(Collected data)
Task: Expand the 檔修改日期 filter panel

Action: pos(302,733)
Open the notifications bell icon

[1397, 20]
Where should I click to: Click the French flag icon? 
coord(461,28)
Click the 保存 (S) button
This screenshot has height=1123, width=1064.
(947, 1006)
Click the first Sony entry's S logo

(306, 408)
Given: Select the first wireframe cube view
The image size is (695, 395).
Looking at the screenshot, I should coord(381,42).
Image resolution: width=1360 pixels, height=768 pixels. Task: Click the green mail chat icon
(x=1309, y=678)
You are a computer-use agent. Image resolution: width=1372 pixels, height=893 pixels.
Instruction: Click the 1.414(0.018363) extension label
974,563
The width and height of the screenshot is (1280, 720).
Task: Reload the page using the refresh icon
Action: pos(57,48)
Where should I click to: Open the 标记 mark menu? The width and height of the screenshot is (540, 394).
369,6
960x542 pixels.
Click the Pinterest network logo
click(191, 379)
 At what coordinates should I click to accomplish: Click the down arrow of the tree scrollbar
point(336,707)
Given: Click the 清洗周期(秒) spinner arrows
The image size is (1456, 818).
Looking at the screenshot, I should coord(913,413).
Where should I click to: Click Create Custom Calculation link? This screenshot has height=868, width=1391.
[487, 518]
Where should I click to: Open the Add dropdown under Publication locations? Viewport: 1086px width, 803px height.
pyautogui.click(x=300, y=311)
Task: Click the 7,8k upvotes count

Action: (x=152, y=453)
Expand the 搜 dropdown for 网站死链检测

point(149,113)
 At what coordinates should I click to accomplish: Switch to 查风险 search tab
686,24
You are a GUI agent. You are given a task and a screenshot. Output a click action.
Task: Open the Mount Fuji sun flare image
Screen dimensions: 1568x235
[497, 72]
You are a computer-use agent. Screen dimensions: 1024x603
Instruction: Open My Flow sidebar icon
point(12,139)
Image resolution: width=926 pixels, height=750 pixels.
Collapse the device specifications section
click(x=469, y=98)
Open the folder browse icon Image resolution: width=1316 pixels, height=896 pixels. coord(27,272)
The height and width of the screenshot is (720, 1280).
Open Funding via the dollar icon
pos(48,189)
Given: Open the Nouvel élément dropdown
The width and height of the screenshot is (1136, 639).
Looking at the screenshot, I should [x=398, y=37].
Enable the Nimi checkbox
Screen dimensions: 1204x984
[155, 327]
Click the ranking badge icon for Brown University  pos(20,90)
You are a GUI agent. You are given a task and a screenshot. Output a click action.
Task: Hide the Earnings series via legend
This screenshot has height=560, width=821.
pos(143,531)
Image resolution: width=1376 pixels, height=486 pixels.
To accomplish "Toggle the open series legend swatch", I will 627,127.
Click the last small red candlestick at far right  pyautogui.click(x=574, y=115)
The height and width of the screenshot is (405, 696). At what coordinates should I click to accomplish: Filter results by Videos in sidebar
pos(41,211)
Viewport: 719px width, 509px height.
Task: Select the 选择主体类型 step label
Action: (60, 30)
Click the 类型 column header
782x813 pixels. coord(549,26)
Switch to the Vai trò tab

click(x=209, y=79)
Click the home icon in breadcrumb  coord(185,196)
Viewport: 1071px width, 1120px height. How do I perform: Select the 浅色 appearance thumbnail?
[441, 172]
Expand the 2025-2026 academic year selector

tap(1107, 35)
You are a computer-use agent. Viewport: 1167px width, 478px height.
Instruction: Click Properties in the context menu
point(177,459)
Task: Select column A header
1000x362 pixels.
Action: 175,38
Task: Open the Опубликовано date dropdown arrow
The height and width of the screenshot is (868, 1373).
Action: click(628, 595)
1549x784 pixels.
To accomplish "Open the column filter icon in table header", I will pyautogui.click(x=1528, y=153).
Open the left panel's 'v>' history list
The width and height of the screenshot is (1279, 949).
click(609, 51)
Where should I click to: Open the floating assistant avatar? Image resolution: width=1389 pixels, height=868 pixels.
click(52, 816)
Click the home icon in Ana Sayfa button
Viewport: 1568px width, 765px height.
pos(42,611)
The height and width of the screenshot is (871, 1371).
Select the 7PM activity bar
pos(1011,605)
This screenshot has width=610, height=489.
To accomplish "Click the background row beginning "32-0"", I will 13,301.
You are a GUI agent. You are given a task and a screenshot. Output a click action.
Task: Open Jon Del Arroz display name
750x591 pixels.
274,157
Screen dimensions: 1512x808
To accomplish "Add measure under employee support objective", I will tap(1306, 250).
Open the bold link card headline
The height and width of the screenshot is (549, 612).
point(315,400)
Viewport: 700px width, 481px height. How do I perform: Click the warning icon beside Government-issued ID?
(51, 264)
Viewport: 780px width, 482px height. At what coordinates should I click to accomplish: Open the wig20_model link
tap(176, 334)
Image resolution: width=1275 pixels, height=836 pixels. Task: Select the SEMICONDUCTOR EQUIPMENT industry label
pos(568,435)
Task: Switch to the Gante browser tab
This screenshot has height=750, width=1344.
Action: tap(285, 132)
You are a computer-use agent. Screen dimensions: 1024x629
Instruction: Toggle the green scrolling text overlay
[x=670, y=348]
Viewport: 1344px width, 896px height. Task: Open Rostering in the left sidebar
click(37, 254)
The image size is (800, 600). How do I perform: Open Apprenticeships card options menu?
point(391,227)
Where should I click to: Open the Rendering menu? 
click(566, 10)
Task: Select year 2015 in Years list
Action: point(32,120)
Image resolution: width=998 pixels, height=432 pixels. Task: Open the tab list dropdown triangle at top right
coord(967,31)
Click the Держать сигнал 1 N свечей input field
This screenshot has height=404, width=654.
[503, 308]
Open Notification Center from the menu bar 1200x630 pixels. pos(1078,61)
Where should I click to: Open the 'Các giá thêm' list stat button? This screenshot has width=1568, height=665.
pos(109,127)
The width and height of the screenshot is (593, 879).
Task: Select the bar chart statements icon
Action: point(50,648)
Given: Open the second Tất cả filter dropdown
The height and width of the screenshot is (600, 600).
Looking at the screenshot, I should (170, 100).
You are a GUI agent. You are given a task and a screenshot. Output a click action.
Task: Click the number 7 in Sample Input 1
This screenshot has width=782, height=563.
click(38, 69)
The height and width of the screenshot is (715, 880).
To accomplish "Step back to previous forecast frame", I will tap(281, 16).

## WHAT TO DO
Considering only lines of the records that hold the string "series", state how many there are and nothing else.

## ANSWER SECTION
2